Task requirements - Once you reach the line containing "Shoot (51, 1885)" in the data below, restate each line word for word up to and including the one containing "2399 (59, 1551)".

Data listing -
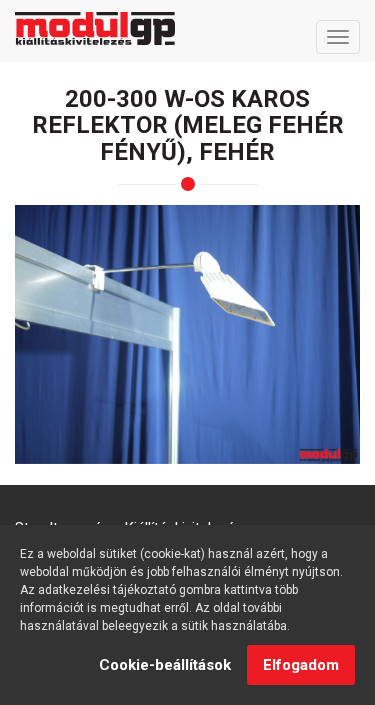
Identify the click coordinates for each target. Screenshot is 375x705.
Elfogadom (301, 665)
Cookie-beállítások (165, 665)
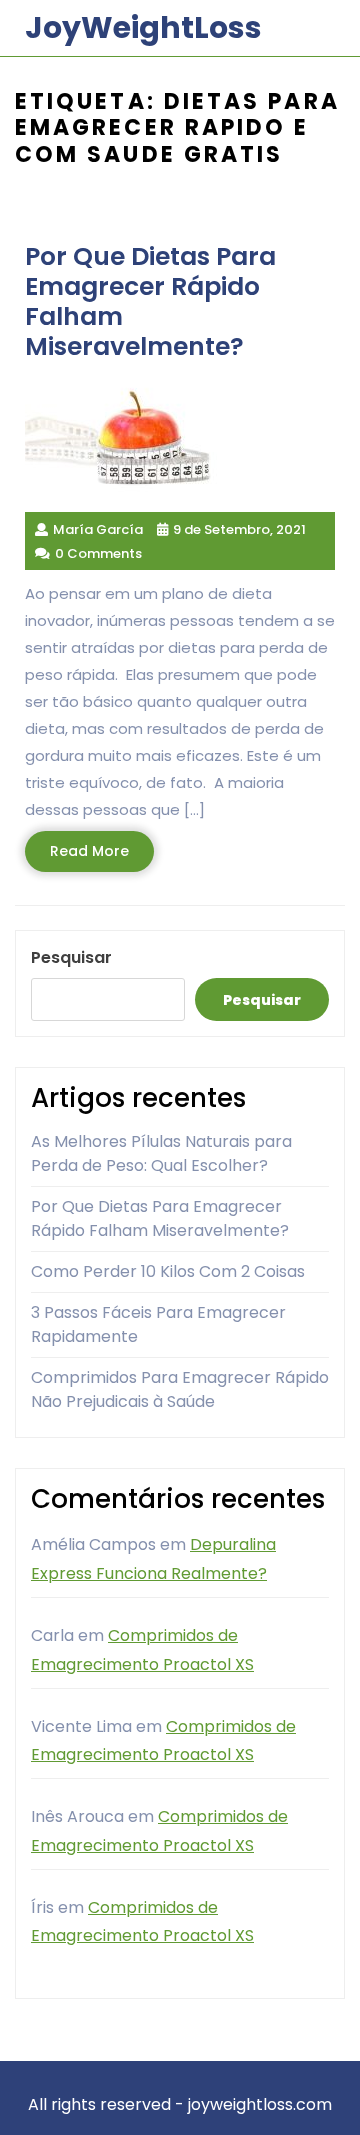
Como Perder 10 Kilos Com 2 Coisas (168, 1271)
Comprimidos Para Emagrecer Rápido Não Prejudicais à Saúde (180, 1389)
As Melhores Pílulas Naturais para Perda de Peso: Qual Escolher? (161, 1153)
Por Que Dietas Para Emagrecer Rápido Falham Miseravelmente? (160, 1218)
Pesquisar (71, 957)
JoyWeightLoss (143, 27)
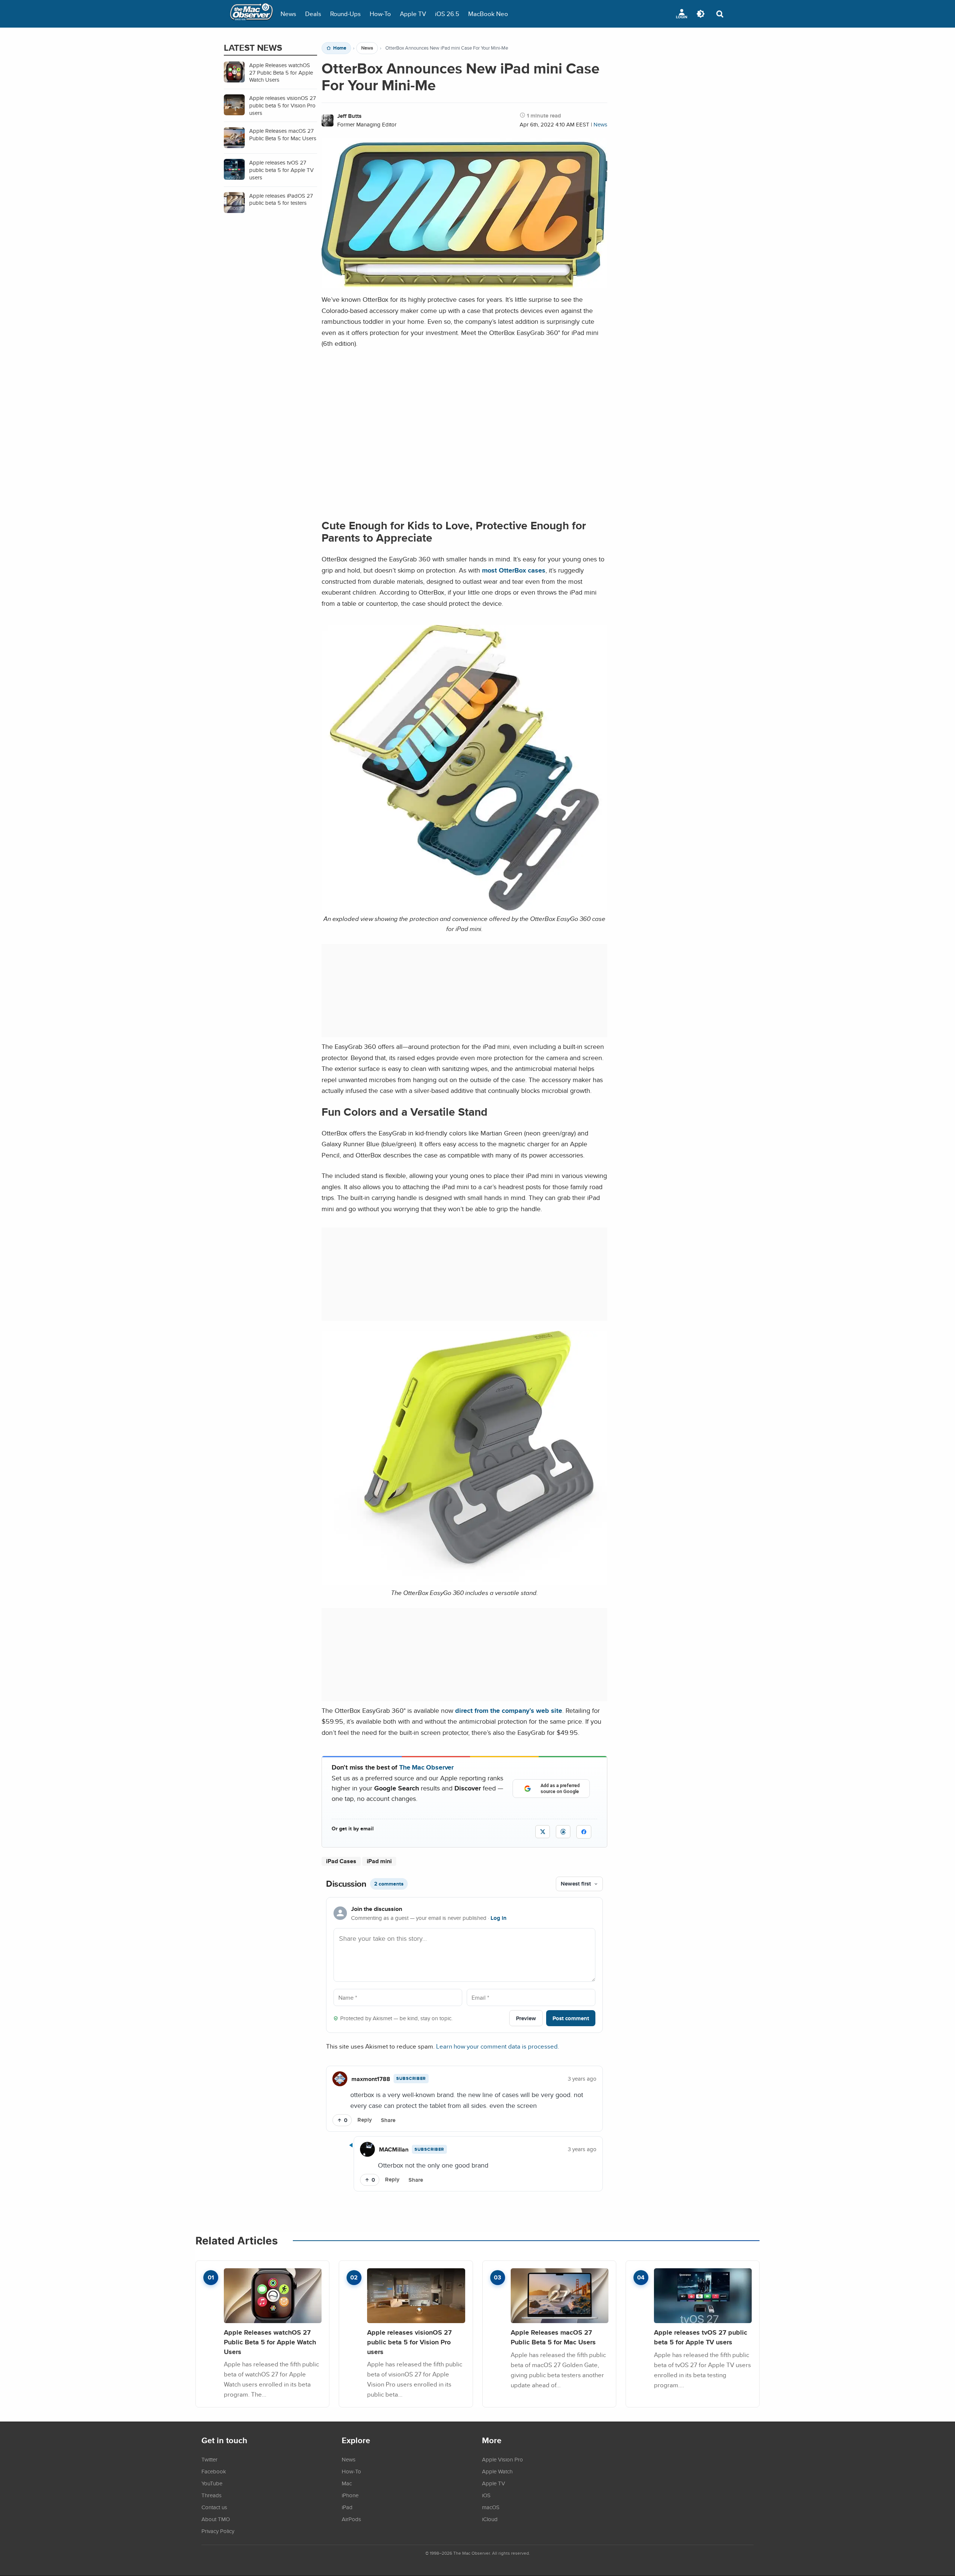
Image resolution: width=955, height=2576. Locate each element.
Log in (499, 1918)
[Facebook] (583, 1832)
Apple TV (413, 13)
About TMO (215, 2519)
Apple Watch (497, 2471)
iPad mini (379, 1861)
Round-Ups (345, 13)
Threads (211, 2495)
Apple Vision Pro (502, 2459)
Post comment (570, 2018)
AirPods (351, 2519)
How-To (380, 13)
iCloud (490, 2519)
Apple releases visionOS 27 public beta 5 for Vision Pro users (409, 2341)
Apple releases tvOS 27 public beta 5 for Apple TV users (700, 2337)
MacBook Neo (488, 13)
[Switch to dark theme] (701, 14)
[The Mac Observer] (251, 14)
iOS (486, 2495)
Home (339, 48)
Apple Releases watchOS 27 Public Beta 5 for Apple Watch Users (270, 2341)
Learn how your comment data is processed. (497, 2046)
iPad (347, 2507)
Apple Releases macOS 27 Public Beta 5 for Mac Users (553, 2337)
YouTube (211, 2483)
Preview (526, 2018)
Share (388, 2120)
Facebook (213, 2471)
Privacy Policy (217, 2531)
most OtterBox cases (513, 570)
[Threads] (563, 1831)
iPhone (350, 2495)
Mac (347, 2483)
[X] (542, 1831)
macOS (491, 2507)
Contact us (214, 2507)
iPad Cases (341, 1861)
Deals (313, 13)
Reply (364, 2120)
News (288, 13)
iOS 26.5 (447, 13)
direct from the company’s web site (508, 1710)
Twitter (209, 2459)
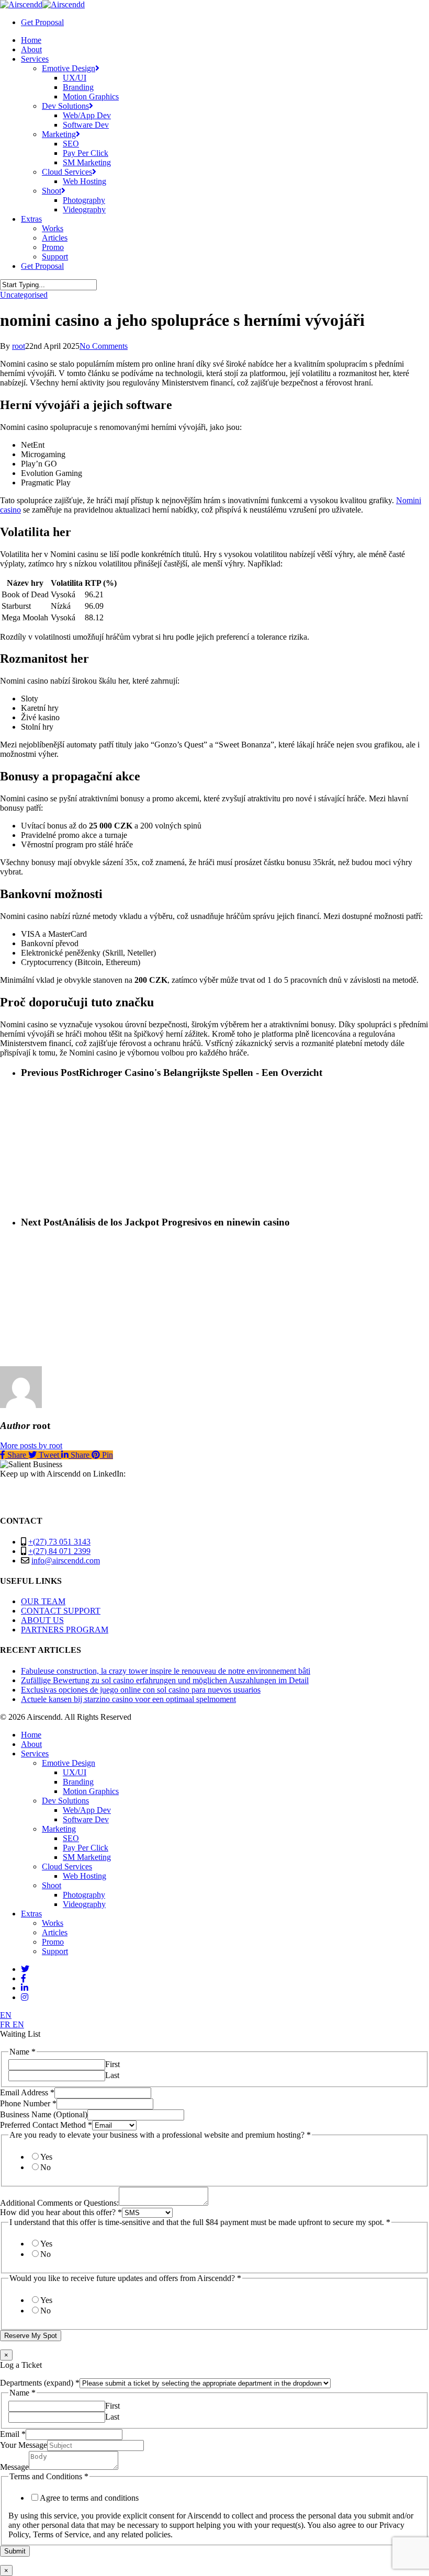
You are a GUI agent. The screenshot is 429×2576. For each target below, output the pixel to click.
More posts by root (31, 1445)
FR (6, 2024)
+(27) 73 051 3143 (59, 1541)
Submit (15, 2551)
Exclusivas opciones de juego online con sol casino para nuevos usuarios (141, 1689)
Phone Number (28, 2103)
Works (52, 1923)
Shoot (51, 1885)
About (31, 1744)
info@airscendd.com (65, 1560)
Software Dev (86, 1819)
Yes (46, 2156)
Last (112, 2075)
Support (55, 1951)
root (18, 346)
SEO (71, 1838)
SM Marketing (87, 1857)
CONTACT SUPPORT (60, 1610)
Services (35, 1753)
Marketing (59, 1828)
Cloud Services (67, 1866)
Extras (31, 1913)
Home (31, 1734)
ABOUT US (42, 1620)
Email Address (27, 2092)
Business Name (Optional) (43, 2114)
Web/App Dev (87, 1810)
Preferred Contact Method (46, 2124)
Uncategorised (24, 294)
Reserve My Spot (30, 2336)
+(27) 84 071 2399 (59, 1551)
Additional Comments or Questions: (59, 2202)
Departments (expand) (40, 2382)
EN (6, 2015)
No (45, 2167)
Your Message (23, 2445)
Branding (78, 1781)
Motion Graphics (91, 1791)
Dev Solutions (65, 1800)
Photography (84, 1894)
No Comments (104, 346)
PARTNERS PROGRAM (64, 1629)
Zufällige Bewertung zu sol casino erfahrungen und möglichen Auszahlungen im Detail (165, 1680)
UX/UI (74, 1772)
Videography (84, 1904)
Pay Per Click (85, 1847)
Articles (54, 1932)
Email (13, 2434)
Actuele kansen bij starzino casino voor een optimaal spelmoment (128, 1699)
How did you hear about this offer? (61, 2212)
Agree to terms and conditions (89, 2497)
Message (14, 2466)
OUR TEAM (43, 1601)
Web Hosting (84, 1875)
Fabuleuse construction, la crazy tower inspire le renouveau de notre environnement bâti (165, 1670)
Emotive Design (68, 1762)
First (112, 2064)
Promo (53, 1941)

Exercise answer -
Shoot (51, 1885)
About (31, 1744)
info@airscendd.com (65, 1560)
Software Dev (86, 1819)
Yes (46, 2156)
Last (112, 2075)
Support (55, 1951)
root (18, 346)
SEO (71, 1838)
SM Marketing (87, 1857)
CONTACT SUPPORT (60, 1610)
Services (35, 1753)
Marketing (59, 1828)
Cloud Services (67, 1866)
Extras (31, 1913)
Home (31, 1734)
ABOUT US (42, 1620)
Email Address (27, 2092)
Business Name (Optional) (43, 2114)
Web/App Dev (87, 1810)
Preferred Contact Method (46, 2124)
Uncategorised (24, 294)
Reserve My Spot (30, 2336)
+(27) 84 071 2399 (59, 1551)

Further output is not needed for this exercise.